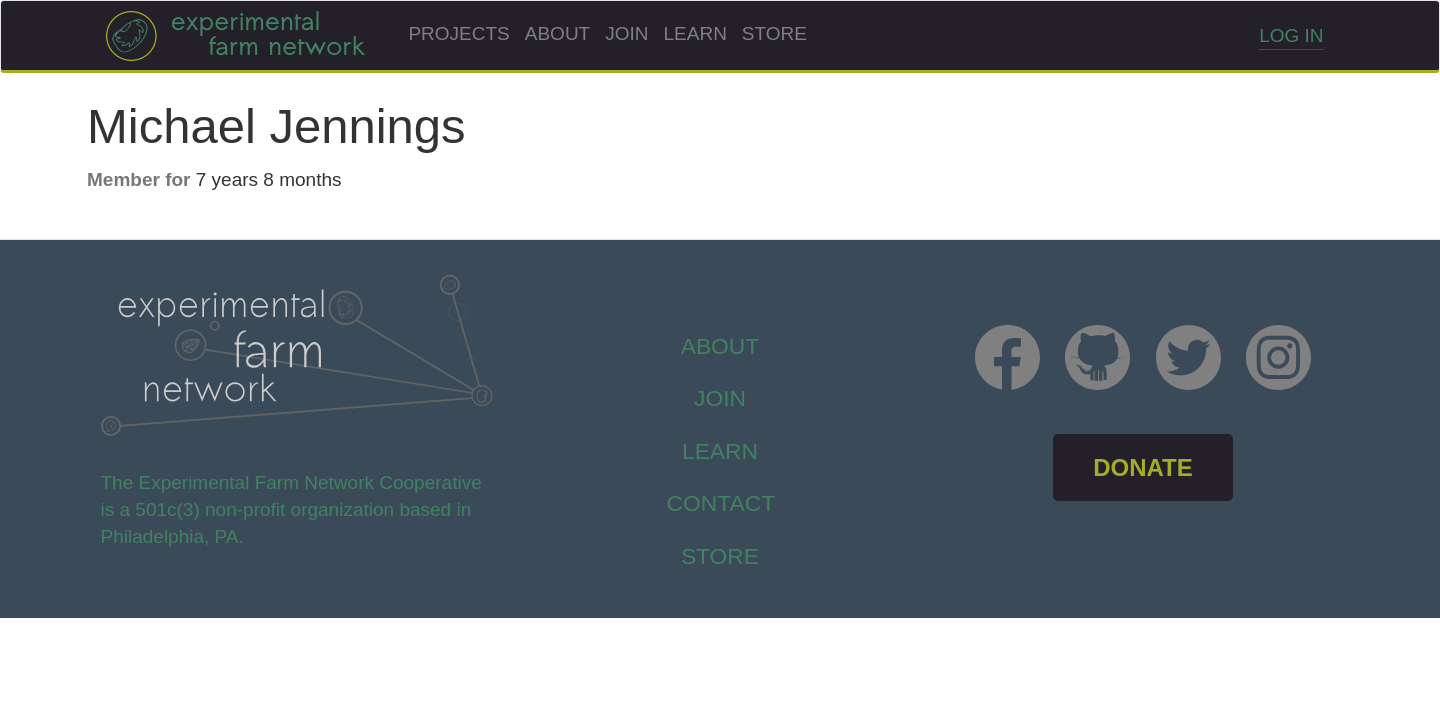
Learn (695, 33)
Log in (1291, 35)
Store (774, 33)
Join (626, 33)
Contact (721, 503)
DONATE (1143, 467)
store (720, 556)
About (557, 33)
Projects (458, 33)
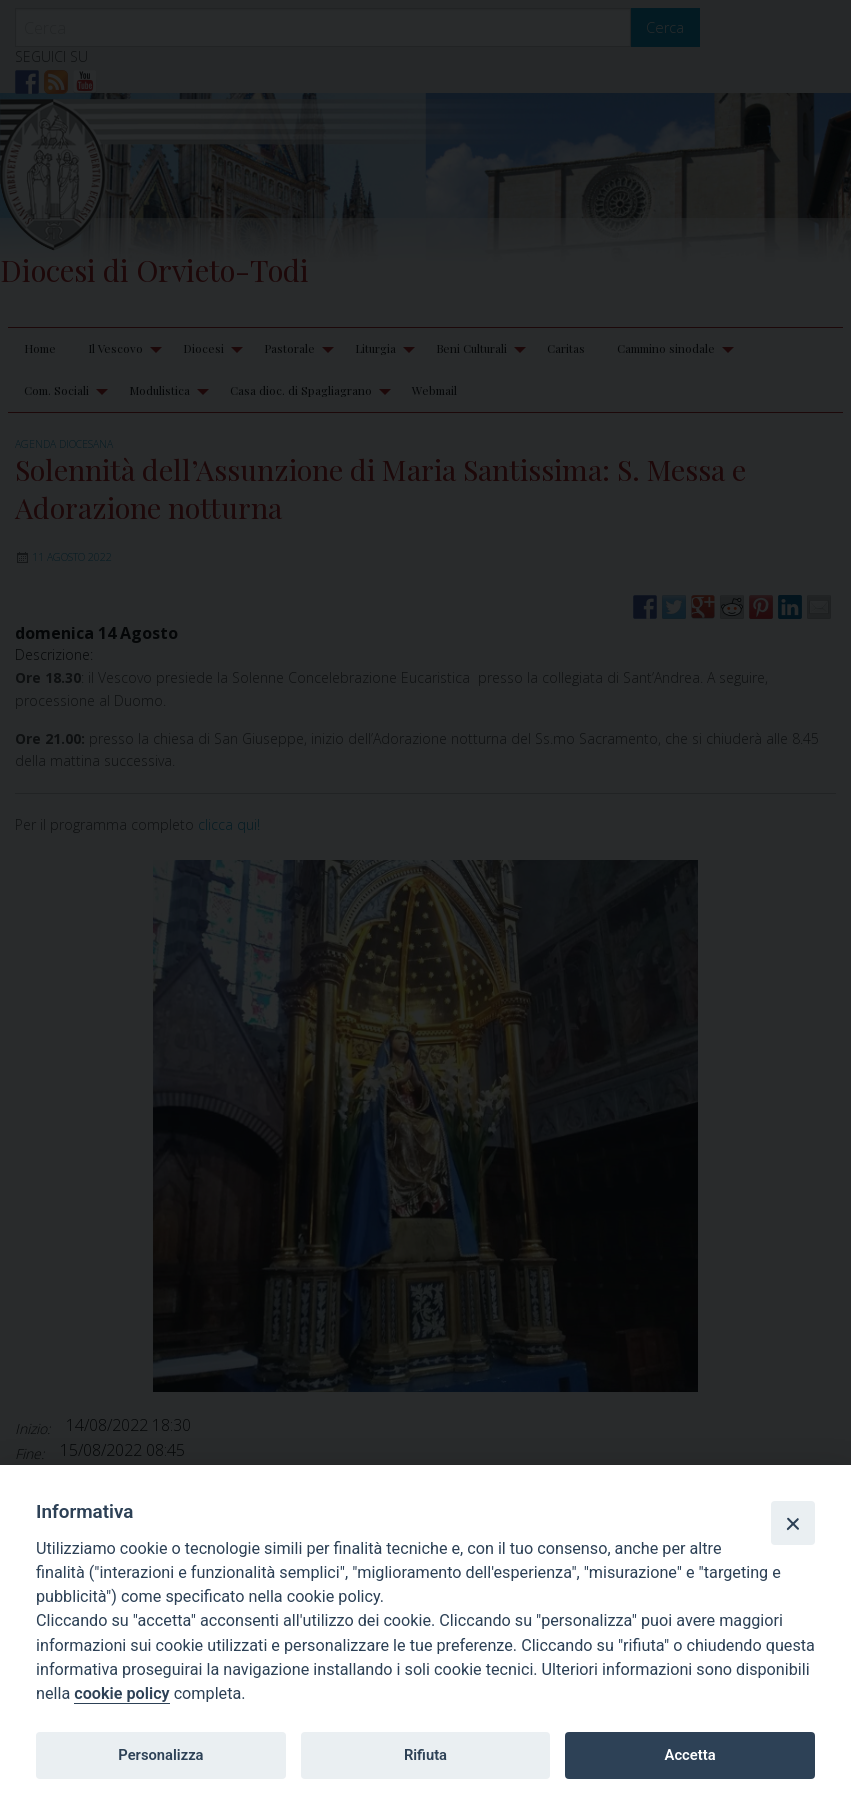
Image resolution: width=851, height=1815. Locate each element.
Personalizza (160, 1755)
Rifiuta (425, 1755)
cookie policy (121, 1693)
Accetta (690, 1755)
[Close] (793, 1523)
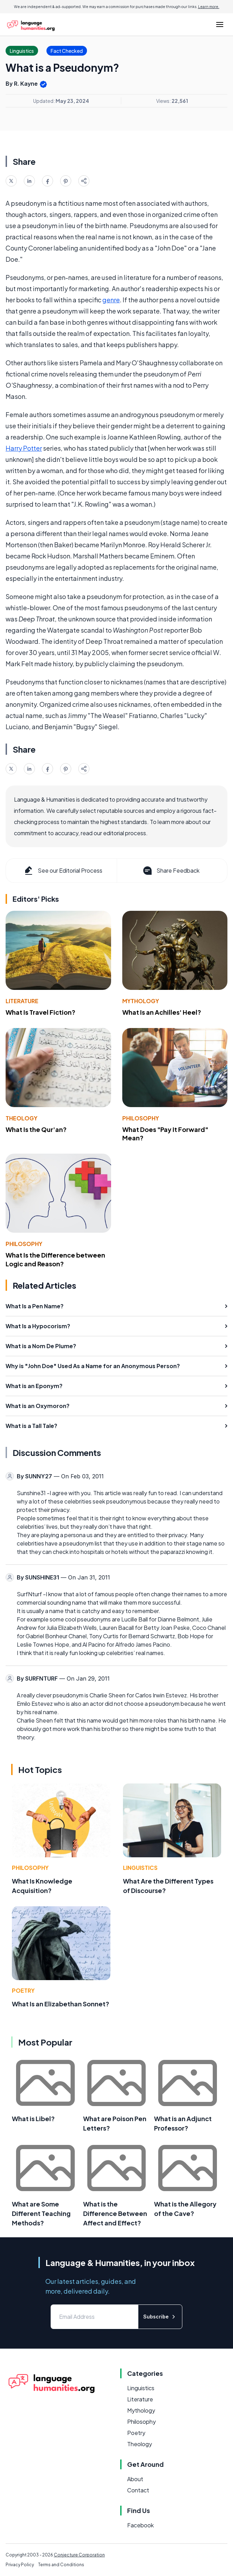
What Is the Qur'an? (36, 1129)
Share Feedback (170, 870)
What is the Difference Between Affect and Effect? (115, 2213)
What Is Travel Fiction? (40, 1012)
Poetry (23, 1990)
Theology (21, 1118)
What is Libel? (33, 2118)
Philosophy (140, 1118)
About (135, 2479)
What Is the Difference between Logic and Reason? (55, 1259)
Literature (22, 1001)
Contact (138, 2490)
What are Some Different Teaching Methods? (41, 2213)
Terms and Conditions (61, 2564)
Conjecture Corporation (79, 2554)
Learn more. (208, 7)
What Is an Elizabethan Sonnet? (60, 2004)
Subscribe (160, 2316)
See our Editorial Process (62, 870)
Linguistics (140, 1867)
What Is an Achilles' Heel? (161, 1012)
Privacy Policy (20, 2564)
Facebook (140, 2525)
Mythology (140, 1001)
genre (111, 300)
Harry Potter (24, 448)
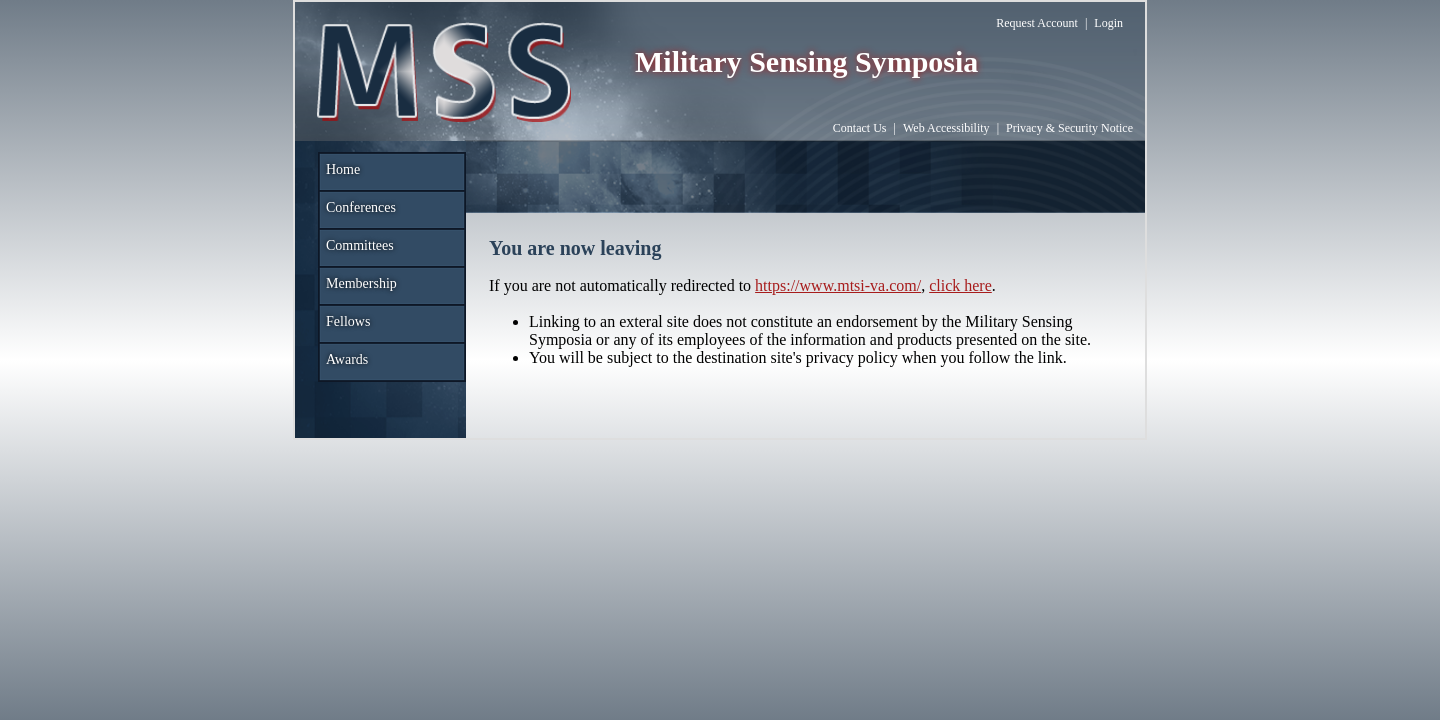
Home (343, 169)
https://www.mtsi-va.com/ (838, 285)
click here (960, 285)
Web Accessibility (946, 128)
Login (1108, 23)
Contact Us (860, 128)
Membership (361, 283)
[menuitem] (392, 172)
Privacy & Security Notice (1069, 128)
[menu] (392, 268)
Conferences (361, 207)
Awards (347, 359)
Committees (360, 245)
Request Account (1037, 23)
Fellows (348, 321)
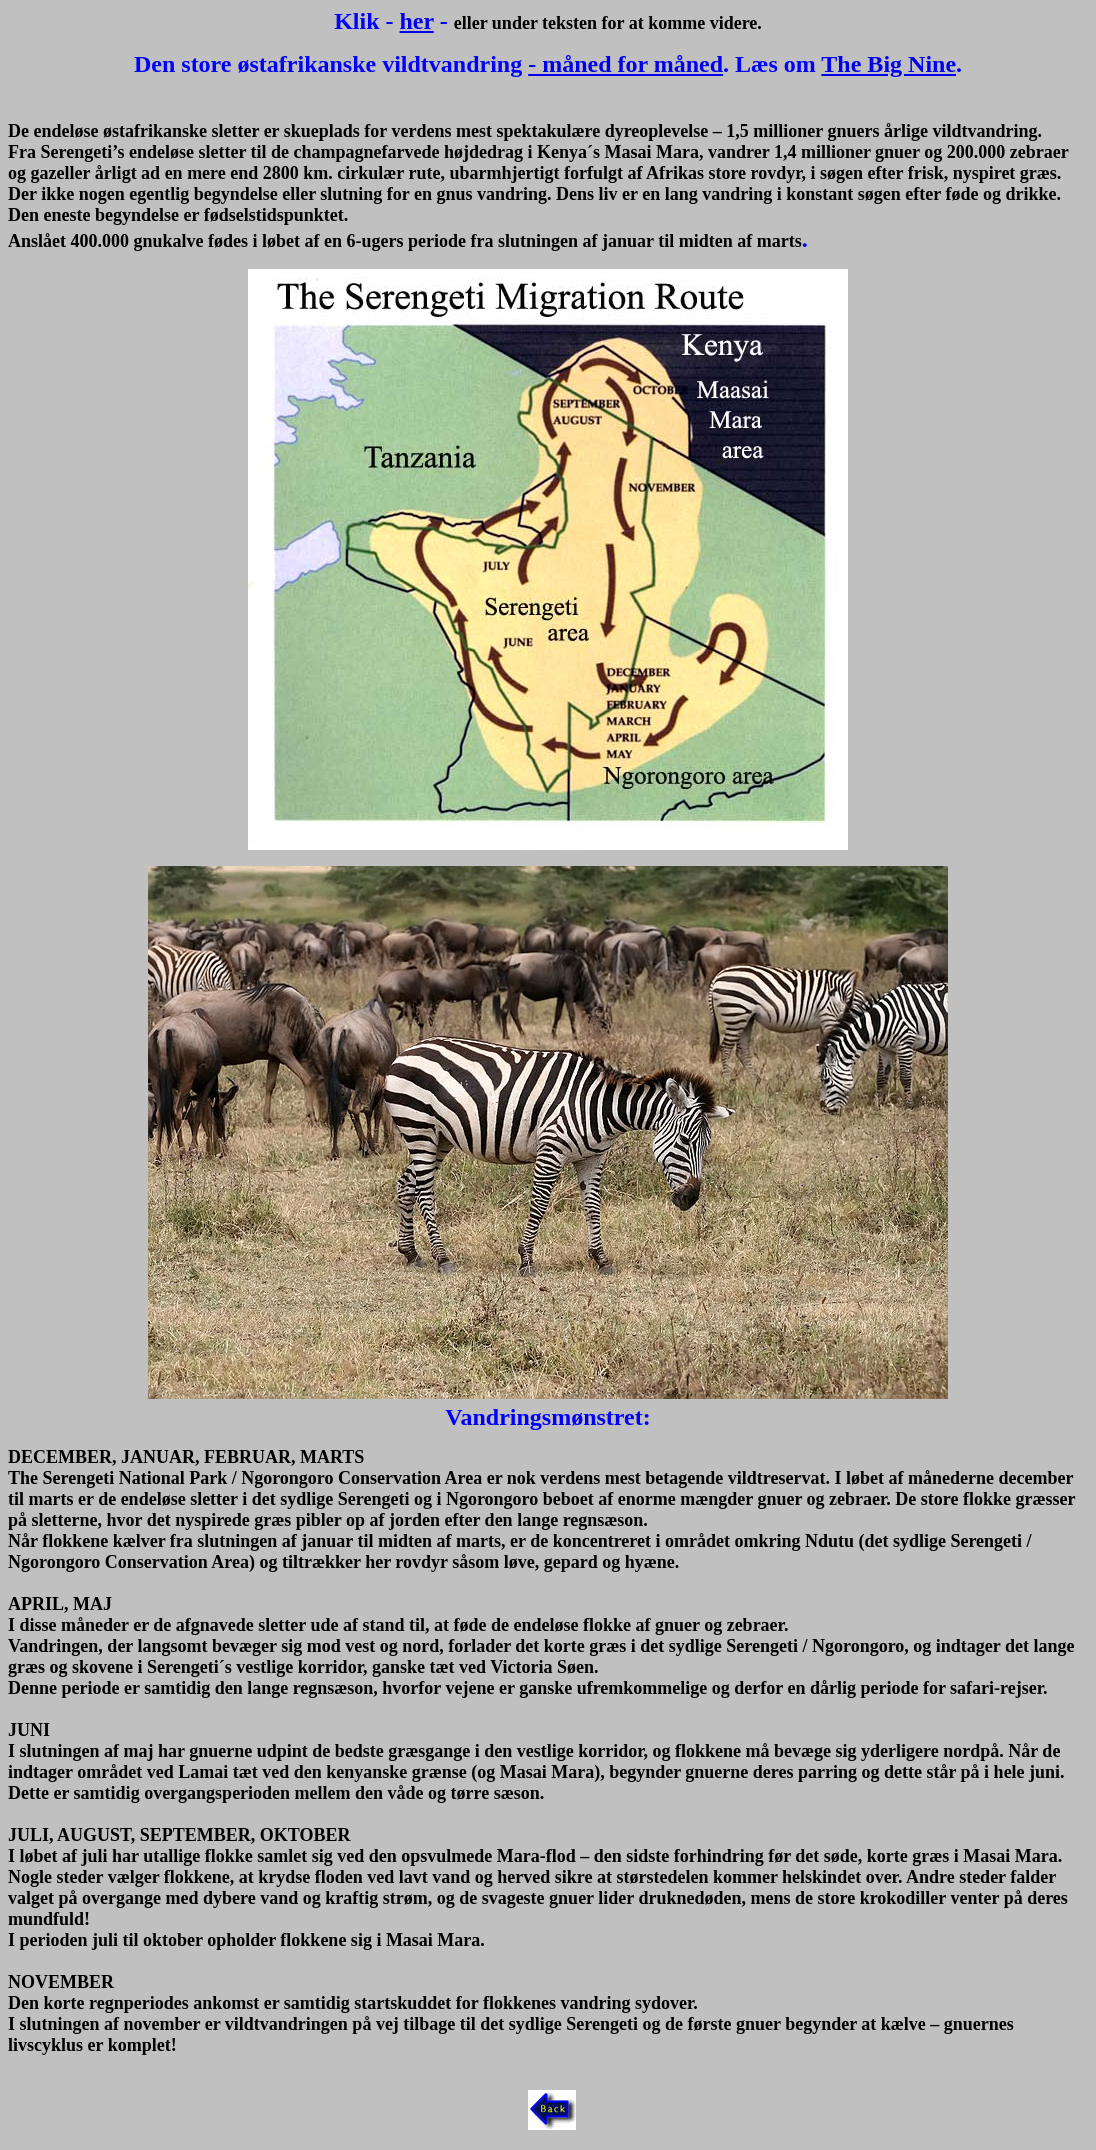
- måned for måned (625, 64)
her (417, 21)
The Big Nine (888, 64)
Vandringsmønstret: (547, 1417)
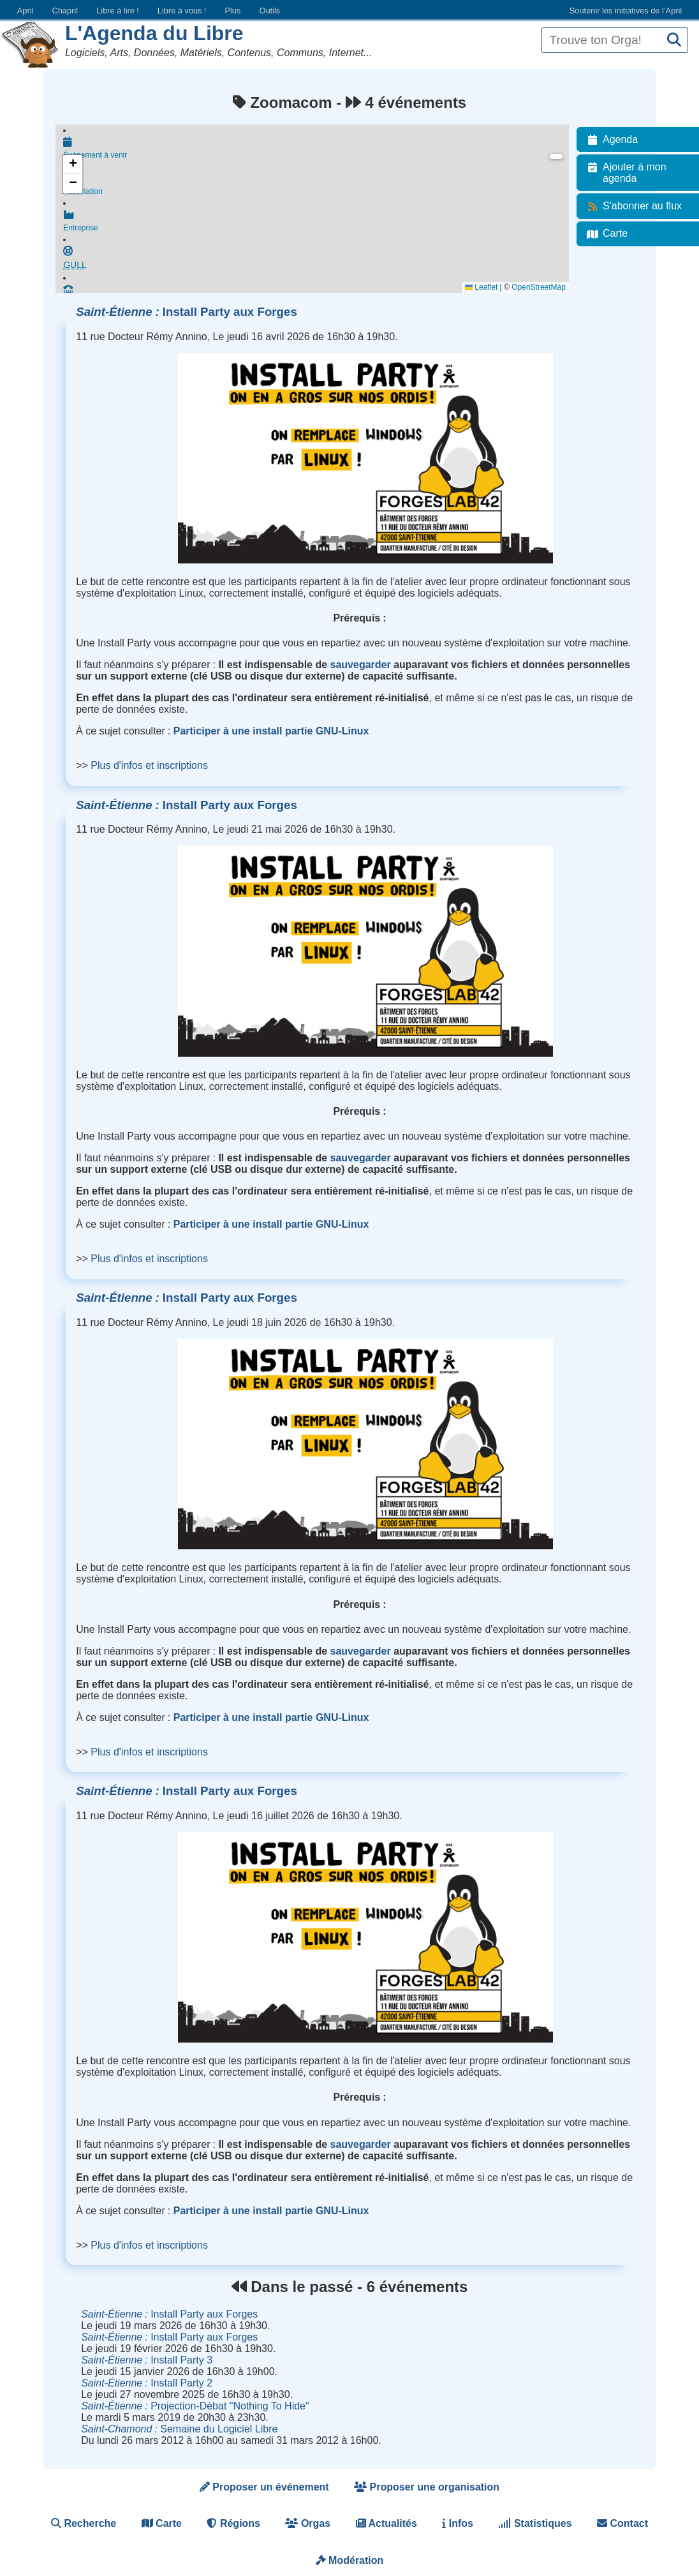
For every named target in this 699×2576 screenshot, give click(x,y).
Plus (232, 10)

━━━

### WORK INSTRUCTIONS
Render every item from the line containing "What is Libel? (33, 2118)" down to the line containing "Fellows (348, 321)" as a JSON list of strings, one string per line, including both of those lines. Leave the pictures out.

### EXERCISE SOLUTION
[
  "What is Libel? (33, 2118)",
  "Philosophy (140, 1118)",
  "About (135, 2479)",
  "What Is the Difference between Logic and Reason? (55, 1259)",
  "Literature (22, 1001)",
  "Contact (138, 2490)",
  "What are Some Different Teaching Methods? (41, 2213)",
  "Terms and Conditions (61, 2564)",
  "Conjecture Corporation (79, 2554)",
  "Learn more. (208, 7)",
  "What Is an Elizabethan Sonnet? (60, 2004)",
  "Subscribe (160, 2316)",
  "See our Editorial Process (62, 870)",
  "Linguistics (140, 1867)",
  "What Is an Achilles' Heel? (161, 1012)",
  "Privacy Policy (20, 2564)",
  "Facebook (140, 2525)",
  "Mythology (140, 1001)",
  "genre (111, 300)",
  "Harry Potter (24, 448)",
  "Home (343, 169)",
  "https://www.mtsi-va.com/ (838, 285)",
  "click here (960, 285)",
  "Web Accessibility (946, 128)",
  "Login (1108, 23)",
  "Contact Us (860, 128)",
  "Membership (361, 283)",
  "[menuitem] (392, 172)",
  "Privacy & Security Notice (1069, 128)",
  "[menu] (392, 268)",
  "Conferences (361, 207)",
  "Awards (347, 359)",
  "Committees (360, 245)",
  "Request Account (1037, 23)",
  "Fellows (348, 321)"
]